How to run AF_XDP program without root privileges?

[Baruch-Fridman]

I want to run a userspace program to create AF_XDP socket and receive packet through this socket, but withput "sudo" and/or sysadmin capillitia. It is possible? I tried this https://github.com/xdp-project/xdp-tools/issues/320#issuecomment-1542338789 https://next.redhat.com/2023/07/18/using-ebpf-in-unprivileged-pods/ solution on ubuntu 22.04 kernel v6.5 but it doesn't work. any idea?

[tohojo]

Baruch-Fridman @.***> writes:

I want to run a userspace program to create AF_XDP socket and receive packet through this socket, but withput "sudo" and/or sysadmin capillitia. It is possible?
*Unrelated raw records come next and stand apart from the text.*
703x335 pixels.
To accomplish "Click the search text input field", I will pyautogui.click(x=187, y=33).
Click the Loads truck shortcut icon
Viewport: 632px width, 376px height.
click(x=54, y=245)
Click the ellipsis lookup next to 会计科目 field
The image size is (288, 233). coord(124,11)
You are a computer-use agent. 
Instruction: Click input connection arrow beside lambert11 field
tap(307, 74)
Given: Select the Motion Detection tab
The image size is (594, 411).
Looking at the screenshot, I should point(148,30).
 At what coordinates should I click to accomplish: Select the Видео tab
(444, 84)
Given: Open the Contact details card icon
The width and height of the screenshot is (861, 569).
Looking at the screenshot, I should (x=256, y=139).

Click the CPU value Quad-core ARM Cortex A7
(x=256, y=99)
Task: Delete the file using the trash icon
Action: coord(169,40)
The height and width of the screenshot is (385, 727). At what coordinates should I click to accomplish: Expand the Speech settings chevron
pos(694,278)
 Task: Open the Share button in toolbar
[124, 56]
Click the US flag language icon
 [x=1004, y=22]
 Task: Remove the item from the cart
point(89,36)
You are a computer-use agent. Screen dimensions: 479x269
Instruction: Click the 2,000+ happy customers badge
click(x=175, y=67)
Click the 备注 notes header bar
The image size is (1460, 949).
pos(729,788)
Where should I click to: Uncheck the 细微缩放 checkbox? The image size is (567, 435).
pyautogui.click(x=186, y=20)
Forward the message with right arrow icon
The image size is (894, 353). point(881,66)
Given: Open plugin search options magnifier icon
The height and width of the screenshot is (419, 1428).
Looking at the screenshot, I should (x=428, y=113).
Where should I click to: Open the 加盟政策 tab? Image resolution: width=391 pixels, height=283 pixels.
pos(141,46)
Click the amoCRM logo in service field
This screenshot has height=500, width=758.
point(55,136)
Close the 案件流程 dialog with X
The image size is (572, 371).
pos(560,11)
Not natively, no. Using AF_XDP requires loading an XDP program, which is a privileged operation. There have been various attempts at creating a policy daemon that can do this on behalf of applications, but I don't believe any of them have really matured yet...

[Baruch-Fridman]

Baruch-Fridman @.***> writes: I want to run a userspace program to create AF_XDP socket and receive packet through this socket, but withput "sudo" and/or sysadmin capillitia. It is possible? Not natively, no. Using AF_XDP requires loading an XDP program, which is a privileged operation. There have been various attempts at creating a policy daemon that can do this on behalf of applications, but I don't believe any of them have really matured yet...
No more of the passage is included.